>>

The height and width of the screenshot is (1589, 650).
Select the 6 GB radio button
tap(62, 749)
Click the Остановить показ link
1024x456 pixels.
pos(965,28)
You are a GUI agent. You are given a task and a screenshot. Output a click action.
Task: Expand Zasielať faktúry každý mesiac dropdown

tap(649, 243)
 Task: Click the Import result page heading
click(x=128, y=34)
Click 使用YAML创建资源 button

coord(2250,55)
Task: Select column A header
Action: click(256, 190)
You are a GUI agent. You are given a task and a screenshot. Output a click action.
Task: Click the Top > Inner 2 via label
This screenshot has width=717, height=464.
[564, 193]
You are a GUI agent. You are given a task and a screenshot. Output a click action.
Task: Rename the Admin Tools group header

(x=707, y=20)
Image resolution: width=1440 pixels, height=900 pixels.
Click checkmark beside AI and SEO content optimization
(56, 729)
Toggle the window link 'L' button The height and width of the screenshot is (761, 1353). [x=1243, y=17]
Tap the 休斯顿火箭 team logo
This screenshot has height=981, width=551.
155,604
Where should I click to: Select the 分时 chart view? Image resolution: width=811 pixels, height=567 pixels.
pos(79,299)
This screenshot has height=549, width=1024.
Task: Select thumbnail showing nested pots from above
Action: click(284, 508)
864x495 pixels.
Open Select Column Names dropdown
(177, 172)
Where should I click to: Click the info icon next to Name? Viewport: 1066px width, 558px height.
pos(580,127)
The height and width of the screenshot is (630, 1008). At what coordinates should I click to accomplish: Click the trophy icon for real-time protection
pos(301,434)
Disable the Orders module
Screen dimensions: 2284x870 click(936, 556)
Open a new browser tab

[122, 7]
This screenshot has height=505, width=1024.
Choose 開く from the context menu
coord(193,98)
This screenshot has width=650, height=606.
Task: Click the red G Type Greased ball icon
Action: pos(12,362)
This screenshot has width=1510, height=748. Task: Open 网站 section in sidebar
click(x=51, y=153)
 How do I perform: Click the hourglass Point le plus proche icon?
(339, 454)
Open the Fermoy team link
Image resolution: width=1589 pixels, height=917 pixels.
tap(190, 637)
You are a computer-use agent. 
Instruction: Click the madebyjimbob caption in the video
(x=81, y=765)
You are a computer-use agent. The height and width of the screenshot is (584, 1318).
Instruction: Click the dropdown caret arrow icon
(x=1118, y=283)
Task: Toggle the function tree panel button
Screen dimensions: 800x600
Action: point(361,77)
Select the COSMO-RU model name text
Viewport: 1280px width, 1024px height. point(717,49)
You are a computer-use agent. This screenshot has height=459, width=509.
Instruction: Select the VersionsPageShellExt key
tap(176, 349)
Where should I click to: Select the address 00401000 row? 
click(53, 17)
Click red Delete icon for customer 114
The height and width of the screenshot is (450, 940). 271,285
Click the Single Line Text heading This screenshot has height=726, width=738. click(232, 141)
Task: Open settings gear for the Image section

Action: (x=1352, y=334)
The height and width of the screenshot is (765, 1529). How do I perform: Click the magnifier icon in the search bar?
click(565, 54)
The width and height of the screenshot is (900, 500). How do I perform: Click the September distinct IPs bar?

<<

### Task instructions:
Return every line of the data unchanged.

### Problem solution:
The height and width of the screenshot is (1589, 650).
Select the 6 GB radio button
tap(62, 749)
Click the Остановить показ link
1024x456 pixels.
pos(965,28)
You are a GUI agent. You are given a task and a screenshot. Output a click action.
Task: Expand Zasielať faktúry každý mesiac dropdown

tap(649, 243)
 Task: Click the Import result page heading
click(x=128, y=34)
Click 使用YAML创建资源 button

coord(2250,55)
Task: Select column A header
Action: click(256, 190)
You are a GUI agent. You are given a task and a screenshot. Output a click action.
Task: Click the Top > Inner 2 via label
This screenshot has width=717, height=464.
[564, 193]
You are a GUI agent. You are given a task and a screenshot. Output a click action.
Task: Rename the Admin Tools group header

(x=707, y=20)
Image resolution: width=1440 pixels, height=900 pixels.
Click checkmark beside AI and SEO content optimization
(56, 729)
Toggle the window link 'L' button The height and width of the screenshot is (761, 1353). [x=1243, y=17]
Tap the 休斯顿火箭 team logo
This screenshot has height=981, width=551.
155,604
Where should I click to: Select the 分时 chart view? Image resolution: width=811 pixels, height=567 pixels.
pos(79,299)
This screenshot has height=549, width=1024.
Task: Select thumbnail showing nested pots from above
Action: click(284, 508)
864x495 pixels.
Open Select Column Names dropdown
(177, 172)
Where should I click to: Click the info icon next to Name? Viewport: 1066px width, 558px height.
pos(580,127)
The height and width of the screenshot is (630, 1008). At what coordinates should I click to accomplish: Click the trophy icon for real-time protection
pos(301,434)
Disable the Orders module
Screen dimensions: 2284x870 click(936, 556)
Open a new browser tab

[122, 7]
This screenshot has height=505, width=1024.
Choose 開く from the context menu
coord(193,98)
This screenshot has width=650, height=606.
Task: Click the red G Type Greased ball icon
Action: pos(12,362)
This screenshot has width=1510, height=748. Task: Open 网站 section in sidebar
click(x=51, y=153)
 How do I perform: Click the hourglass Point le plus proche icon?
(339, 454)
Open the Fermoy team link
Image resolution: width=1589 pixels, height=917 pixels.
tap(190, 637)
You are a computer-use agent. 
Instruction: Click the madebyjimbob caption in the video
(x=81, y=765)
You are a computer-use agent. The height and width of the screenshot is (584, 1318).
Instruction: Click the dropdown caret arrow icon
(x=1118, y=283)
Task: Toggle the function tree panel button
Screen dimensions: 800x600
Action: point(361,77)
Select the COSMO-RU model name text
Viewport: 1280px width, 1024px height. point(717,49)
You are a computer-use agent. This screenshot has height=459, width=509.
Instruction: Select the VersionsPageShellExt key
tap(176, 349)
Where should I click to: Select the address 00401000 row? 
click(53, 17)
Click red Delete icon for customer 114
The height and width of the screenshot is (450, 940). 271,285
Click the Single Line Text heading This screenshot has height=726, width=738. click(232, 141)
Task: Open settings gear for the Image section

Action: (x=1352, y=334)
The height and width of the screenshot is (765, 1529). How do I perform: Click the magnifier icon in the search bar?
click(565, 54)
The width and height of the screenshot is (900, 500). How do I perform: Click the September distinct IPs bar?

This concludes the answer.